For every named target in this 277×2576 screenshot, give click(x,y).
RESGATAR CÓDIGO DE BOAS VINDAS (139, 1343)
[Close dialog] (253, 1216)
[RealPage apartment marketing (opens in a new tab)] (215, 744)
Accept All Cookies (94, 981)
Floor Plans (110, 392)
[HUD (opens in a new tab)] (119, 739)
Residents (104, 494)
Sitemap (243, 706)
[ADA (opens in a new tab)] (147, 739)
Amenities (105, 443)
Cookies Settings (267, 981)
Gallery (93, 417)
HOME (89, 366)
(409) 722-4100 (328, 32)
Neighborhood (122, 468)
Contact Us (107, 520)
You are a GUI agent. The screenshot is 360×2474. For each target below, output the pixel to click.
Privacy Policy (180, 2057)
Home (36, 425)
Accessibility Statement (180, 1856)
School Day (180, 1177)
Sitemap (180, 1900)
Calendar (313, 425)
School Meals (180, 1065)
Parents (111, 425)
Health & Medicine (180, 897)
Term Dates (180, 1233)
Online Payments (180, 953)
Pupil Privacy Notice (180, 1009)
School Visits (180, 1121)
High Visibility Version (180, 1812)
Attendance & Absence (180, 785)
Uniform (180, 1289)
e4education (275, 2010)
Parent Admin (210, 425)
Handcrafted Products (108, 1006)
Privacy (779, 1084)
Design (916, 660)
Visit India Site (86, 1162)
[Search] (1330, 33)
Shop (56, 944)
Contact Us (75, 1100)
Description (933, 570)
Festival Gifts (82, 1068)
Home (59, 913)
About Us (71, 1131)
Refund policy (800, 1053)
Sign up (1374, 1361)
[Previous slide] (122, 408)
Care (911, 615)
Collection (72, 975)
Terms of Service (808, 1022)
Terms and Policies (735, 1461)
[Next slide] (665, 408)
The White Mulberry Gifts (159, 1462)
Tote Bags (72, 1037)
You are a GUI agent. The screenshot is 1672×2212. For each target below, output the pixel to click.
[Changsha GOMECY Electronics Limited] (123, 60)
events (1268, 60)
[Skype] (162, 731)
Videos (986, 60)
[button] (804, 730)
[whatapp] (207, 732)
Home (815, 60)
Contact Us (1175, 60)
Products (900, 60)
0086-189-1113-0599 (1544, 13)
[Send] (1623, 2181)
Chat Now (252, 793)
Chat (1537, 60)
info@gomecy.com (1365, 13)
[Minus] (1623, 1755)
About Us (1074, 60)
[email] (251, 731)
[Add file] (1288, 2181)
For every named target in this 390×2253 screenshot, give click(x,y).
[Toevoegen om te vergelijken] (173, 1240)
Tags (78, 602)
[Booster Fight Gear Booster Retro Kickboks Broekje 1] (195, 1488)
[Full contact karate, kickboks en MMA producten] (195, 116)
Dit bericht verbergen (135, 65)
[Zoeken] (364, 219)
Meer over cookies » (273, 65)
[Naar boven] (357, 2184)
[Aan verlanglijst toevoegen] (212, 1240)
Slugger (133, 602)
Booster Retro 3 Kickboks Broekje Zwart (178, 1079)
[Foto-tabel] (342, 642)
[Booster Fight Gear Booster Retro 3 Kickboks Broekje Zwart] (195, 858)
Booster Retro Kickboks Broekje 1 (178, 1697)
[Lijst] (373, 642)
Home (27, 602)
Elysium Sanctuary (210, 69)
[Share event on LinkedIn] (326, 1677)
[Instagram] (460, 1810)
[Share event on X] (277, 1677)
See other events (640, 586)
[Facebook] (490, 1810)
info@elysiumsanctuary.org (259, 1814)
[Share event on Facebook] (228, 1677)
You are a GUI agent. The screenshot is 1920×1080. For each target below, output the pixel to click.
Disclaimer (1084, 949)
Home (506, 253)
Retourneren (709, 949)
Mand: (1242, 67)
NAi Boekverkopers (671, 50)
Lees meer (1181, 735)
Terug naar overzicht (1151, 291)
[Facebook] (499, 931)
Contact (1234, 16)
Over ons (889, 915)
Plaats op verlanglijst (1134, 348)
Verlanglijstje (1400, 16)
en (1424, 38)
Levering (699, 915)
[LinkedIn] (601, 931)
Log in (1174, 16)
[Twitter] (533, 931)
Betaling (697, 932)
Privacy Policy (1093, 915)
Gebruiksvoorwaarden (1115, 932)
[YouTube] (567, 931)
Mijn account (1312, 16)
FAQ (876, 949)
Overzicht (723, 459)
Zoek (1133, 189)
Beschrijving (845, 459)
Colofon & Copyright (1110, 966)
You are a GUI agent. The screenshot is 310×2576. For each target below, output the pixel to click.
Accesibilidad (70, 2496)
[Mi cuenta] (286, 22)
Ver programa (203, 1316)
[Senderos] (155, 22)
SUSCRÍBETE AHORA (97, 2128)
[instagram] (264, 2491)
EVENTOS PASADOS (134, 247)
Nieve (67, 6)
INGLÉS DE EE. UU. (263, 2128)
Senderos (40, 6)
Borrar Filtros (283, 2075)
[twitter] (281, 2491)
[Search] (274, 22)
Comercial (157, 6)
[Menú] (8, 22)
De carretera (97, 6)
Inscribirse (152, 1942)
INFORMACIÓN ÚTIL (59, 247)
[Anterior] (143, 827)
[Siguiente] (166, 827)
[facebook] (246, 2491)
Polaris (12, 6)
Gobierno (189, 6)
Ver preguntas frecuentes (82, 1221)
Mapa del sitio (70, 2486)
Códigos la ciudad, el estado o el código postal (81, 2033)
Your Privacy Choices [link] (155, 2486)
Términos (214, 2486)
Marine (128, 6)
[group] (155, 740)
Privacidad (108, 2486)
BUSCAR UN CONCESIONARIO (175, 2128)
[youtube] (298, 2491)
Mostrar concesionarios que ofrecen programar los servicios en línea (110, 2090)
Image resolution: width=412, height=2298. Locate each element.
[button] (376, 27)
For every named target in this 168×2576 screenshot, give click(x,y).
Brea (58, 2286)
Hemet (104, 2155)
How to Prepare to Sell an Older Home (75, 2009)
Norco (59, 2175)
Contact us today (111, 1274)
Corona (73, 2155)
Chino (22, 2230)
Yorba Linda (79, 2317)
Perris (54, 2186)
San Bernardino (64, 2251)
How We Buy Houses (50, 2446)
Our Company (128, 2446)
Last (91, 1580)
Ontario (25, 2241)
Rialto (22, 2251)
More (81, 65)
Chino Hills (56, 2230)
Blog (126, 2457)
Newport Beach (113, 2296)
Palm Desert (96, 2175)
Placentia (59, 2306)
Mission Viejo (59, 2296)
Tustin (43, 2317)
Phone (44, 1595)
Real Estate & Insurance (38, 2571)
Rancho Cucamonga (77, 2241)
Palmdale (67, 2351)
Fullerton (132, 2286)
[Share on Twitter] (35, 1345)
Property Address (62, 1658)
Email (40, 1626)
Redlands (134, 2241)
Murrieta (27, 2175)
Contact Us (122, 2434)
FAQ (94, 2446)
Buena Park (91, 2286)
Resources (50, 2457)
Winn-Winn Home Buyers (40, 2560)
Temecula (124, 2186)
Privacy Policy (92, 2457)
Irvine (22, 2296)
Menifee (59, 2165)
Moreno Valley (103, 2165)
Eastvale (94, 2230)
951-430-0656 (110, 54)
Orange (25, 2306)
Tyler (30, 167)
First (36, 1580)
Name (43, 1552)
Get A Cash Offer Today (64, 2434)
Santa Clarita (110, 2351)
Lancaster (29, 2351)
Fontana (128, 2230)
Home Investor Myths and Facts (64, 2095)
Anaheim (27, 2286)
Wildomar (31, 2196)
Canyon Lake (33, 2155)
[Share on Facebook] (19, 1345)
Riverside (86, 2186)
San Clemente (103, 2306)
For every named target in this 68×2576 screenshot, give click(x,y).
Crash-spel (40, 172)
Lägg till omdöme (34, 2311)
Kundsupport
━━━━━━
### REQUIRED WORK
Reply with one number only: how many lines of the listing hold "agent"?

### EXERCISE ANSWER
4